Nilai-nilai kearifan lokal masyarakat setempat perlu terus digali dan dikembangkan
secara kontekstual untuk selanjutnya disemaikan ke dalam dunia pendidikan melalui
proses pembelajaran yang aktif, inovatif, kreatif, efektif, dan menyenangkan. Pola dan
gaya penyajiannya pun tidak bercorak teoretis dan dogmatis seperti orang berkhotbah,
tetapi harus lebih interaktif dan dialogis dengan mengajak siswa didik untuk berdiskusi
dan bercurah pikir melalui topik-topik lingkungan hidup yang menarik dan menantang.

Lingkungan hidup yang disemaikan melalui dunia pendidikan tidak harus menjadi mata
pelajaran tersendiri, tetapi disajikan lintas mata pelajaran melalui pokok-pokok bahasan
yang relevan. Dengan kata lain, lingkungan hidup tidak cukup hanya menjadi tanggung
jawab guru Geografi atau IPA saja, misalnya, tetapi harus menjadi tanggung jawab semua
guru mata pelajaran.

Mengapa budaya cinta lingkungan hidup ini penting dikembangkan melalui dunia
pendidikan? Ya, karena jutaan anak bangsa kini tengah gencar menuntut ilmu di bangku
pendidikan. Merekalah yang kelak akan menjadi penentu kebijakan mengenai
penanganan dan pengelolaan lingkungan hidup yang baik. Menanamkan nilai-nilai
budaya cinta lingkungan hidup kepada anak-anak bangsa melalui bangku pendidikan
sama saja menyelamatkan lingkungan hidup dari kerusakan yang makin parah.
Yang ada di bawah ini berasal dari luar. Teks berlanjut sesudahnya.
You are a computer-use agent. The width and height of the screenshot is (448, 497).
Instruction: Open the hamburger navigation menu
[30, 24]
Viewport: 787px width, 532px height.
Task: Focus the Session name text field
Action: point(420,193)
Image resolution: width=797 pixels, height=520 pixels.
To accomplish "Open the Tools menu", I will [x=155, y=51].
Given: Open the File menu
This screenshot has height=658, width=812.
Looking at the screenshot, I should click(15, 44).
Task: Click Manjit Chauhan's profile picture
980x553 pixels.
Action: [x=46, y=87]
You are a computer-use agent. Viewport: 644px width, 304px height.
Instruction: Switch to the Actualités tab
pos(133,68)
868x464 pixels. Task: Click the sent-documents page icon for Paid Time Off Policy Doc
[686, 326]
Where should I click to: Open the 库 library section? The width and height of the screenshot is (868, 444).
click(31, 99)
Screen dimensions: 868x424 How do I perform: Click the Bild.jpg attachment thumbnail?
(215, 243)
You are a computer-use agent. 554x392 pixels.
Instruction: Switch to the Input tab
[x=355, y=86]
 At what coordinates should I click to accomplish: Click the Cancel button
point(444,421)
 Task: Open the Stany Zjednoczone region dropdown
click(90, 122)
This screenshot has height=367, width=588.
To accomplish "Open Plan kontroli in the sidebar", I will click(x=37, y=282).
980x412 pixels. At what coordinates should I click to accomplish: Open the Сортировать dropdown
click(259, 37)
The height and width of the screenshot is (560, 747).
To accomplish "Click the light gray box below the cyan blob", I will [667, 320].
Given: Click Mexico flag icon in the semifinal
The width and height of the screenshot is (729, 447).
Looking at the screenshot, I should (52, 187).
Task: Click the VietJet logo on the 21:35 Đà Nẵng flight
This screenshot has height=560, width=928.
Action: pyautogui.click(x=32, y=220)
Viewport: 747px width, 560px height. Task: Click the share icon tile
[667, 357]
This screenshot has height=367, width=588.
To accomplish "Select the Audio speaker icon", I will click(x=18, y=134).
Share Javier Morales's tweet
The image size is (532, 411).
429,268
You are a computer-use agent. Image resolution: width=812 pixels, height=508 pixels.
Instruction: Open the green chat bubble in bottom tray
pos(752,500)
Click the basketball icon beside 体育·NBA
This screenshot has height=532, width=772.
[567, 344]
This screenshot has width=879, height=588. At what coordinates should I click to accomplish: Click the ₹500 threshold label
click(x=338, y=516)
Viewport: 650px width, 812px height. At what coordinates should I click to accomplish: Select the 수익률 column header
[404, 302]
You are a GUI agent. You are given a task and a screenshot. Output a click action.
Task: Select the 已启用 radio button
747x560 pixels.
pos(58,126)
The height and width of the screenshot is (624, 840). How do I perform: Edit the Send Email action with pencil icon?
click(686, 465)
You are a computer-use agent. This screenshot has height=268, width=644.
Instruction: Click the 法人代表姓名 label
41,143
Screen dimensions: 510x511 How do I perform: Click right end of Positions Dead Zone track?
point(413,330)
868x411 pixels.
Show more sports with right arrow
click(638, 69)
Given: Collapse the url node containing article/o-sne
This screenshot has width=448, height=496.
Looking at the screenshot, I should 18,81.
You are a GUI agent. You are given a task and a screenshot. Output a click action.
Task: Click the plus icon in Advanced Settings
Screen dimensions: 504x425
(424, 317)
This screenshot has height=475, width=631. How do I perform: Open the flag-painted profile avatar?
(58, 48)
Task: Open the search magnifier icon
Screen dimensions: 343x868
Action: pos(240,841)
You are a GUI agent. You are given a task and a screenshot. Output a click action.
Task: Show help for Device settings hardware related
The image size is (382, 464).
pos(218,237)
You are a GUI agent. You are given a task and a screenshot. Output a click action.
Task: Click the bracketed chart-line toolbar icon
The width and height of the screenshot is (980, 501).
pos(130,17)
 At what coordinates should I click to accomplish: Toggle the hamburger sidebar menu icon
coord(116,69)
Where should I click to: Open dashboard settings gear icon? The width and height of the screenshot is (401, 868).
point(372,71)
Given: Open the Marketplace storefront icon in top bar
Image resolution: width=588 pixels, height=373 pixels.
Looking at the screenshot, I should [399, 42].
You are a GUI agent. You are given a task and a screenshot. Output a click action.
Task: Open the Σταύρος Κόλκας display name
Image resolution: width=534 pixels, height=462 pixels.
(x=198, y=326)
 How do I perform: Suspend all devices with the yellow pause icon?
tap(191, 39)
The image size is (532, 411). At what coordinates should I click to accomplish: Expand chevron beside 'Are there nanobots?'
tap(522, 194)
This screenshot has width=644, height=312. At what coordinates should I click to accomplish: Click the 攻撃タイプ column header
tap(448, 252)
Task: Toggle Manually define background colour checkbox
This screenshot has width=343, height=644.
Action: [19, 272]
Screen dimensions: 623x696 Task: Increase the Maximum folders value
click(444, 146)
Dan itu
harus dimulai sekarang juga. Depdiknas yang memiliki wewenang untuk menentukan
kebijakan harus secepatnya “menjemput bola” agar dunia pendidikan kita mampu
melahirkan generasi masa depan yang sadar lingkungan dan memiliki kepekaan terhadap
persoalan yang dihadapi masyarakat dan bangsanya. Nah, bagaimana?